Subsection (i) of section 3 sets forth the method for determining an employee's "years of service" which are to be used in computing the annuity to which he is entitled under section 2(a) (1). An employee's railroad service, including service prior to 1937, is credited on a monthly basis in the same manner, and subject to the same limitations, as under section 3(b) of the 1937 Act. Subdivision (1) provides credit for all service performed after 1936, and subdivision (3) provides credit for service prior to 1937 if the employee was an employee on August 29, 1935 (the date on which the Railroad Retirement Act of 1935 was enacted); as in the 1937 Act, however, service rendered prior to 1937 cannot operate to increase an employee's total years of service above 30. An employee's military service which was rendered during a war service period as defined in section 1(g) of the Act will be included in his years of service, in accordance with subdivision (2), subject to the same requirements as under the 1937 Act. One of these requirements is that the military service must have been preceded in the year of entry into military service, or the year prior thereto, by creditable railroad service.

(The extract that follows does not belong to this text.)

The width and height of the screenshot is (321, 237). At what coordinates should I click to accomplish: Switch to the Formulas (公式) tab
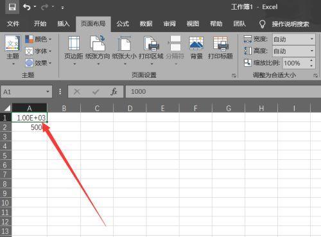(x=123, y=24)

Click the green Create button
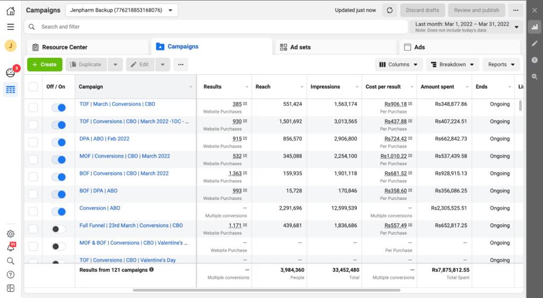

The "average monthly compensation" upon which an employee's annuity will be computed under section 3 is determined in the manner provided in subsection (j) of section 3, which is identical to section 3(c) of the 1937 Act. The method of determining the average monthly compensation for a particular employee and the limitations on the amount of compensation creditable for a particular month remain the same as under the 1937 Act.

The provisions of subsection (k) are the same as those contained in section 3(d) of the 1937 Act and provide merely that an employee representative's annuity is determined in the same manner as if the employee organization by which he was employed were an employer. Subsection (1), which is substantively identical to section 2(j) of the 1937 act, provides that any age reduction applicable to an increase in a reduced-age annuity awarded under paragraph (iii) of section 2(a) (1) or under section 2(c) (2) will be made on the basis of the annuitant's age at the time the increase becomes effective, not on the basis of his or her age at the time his or her reduced-age annuity first began to accrue.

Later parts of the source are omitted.